Karadzic, former President of Republika Srpska and supreme Commander of the VRS, is charged with genocide in Srebrenica and THE persecution of Bosniak civilians from Srebrenica and Zepa in July 1995.

According to The Hague Prosecution’s charges, Karadzic is charged with persecuting Bosniaks and Croats throughout Bosnia and Herzegovina, terrorising civilians in Sarajevo by long-lasting shelling and sniping and taking members of the United Nations, UN peace mission hostage in the period from 1992 to 1995.

While examining the witness, Karadzic said that he signed many documents “without reading them, in case they were prepared by one of my associates”, adding that he “signed them somewhere else, not in my Cabinet”. The witness confirmed his statement.

When asked by judge Kwon whether the Defence was saying that Karadzic did not sign the Directive no. 7, Peter Robinson, legal counselor of the indictee, said that this was not what the Defence said.

Karadzic asked Mihajlovic to review one of the six books of documents containing his signature, which was published by “The International Committee for Truth about Radovan Karadzic” led by Belgrade attorneys Smilja Avramov and Kosta Cavoski.

After having looked through one of the books, the witness confirmed that it contained documents from Karadzic’s Cabinet.
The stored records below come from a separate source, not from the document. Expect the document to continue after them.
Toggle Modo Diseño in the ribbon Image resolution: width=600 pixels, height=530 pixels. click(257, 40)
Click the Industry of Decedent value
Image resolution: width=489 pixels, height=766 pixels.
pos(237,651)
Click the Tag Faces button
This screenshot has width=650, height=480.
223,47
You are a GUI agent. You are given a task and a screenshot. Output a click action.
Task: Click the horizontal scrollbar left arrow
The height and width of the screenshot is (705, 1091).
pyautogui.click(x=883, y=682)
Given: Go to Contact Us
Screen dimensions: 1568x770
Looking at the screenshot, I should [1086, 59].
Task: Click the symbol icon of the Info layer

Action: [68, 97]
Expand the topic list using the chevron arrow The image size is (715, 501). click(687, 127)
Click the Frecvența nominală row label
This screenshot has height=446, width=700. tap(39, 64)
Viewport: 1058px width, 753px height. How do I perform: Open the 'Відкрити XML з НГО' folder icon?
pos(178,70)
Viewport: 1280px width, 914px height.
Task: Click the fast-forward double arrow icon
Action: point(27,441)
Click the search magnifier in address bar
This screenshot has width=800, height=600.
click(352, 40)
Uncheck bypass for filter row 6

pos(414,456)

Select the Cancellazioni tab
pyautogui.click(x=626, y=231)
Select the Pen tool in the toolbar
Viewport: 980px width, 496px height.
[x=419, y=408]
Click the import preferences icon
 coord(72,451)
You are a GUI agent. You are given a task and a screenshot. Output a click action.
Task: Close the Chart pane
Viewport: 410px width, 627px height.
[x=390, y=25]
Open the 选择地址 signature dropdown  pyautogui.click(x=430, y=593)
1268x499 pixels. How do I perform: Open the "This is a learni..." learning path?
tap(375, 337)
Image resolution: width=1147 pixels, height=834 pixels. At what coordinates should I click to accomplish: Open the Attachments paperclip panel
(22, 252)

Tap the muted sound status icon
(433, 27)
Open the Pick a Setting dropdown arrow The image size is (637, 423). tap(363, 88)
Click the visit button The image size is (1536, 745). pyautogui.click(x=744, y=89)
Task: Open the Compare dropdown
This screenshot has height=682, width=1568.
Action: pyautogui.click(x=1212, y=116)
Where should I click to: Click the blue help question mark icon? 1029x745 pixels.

The indictee mentioned that the documents were gathered by his daughter Sonja, because he had already “gone to the mountains” in 1996. Karadzic was hiding until 2007, despite the fact that an international arrest warrant was issued.

Responding to Karadzic’s allegations, Mihajlovic said that he did not have any prejudices regarding ethnicity, accepting his statement that “a Catholic church in Pale’s downtown area remained undestroyed” and that his “hairdresser was a Croat” as an illustration for her statement.

The trial of Karadzic is due to continue on February 9.R.M.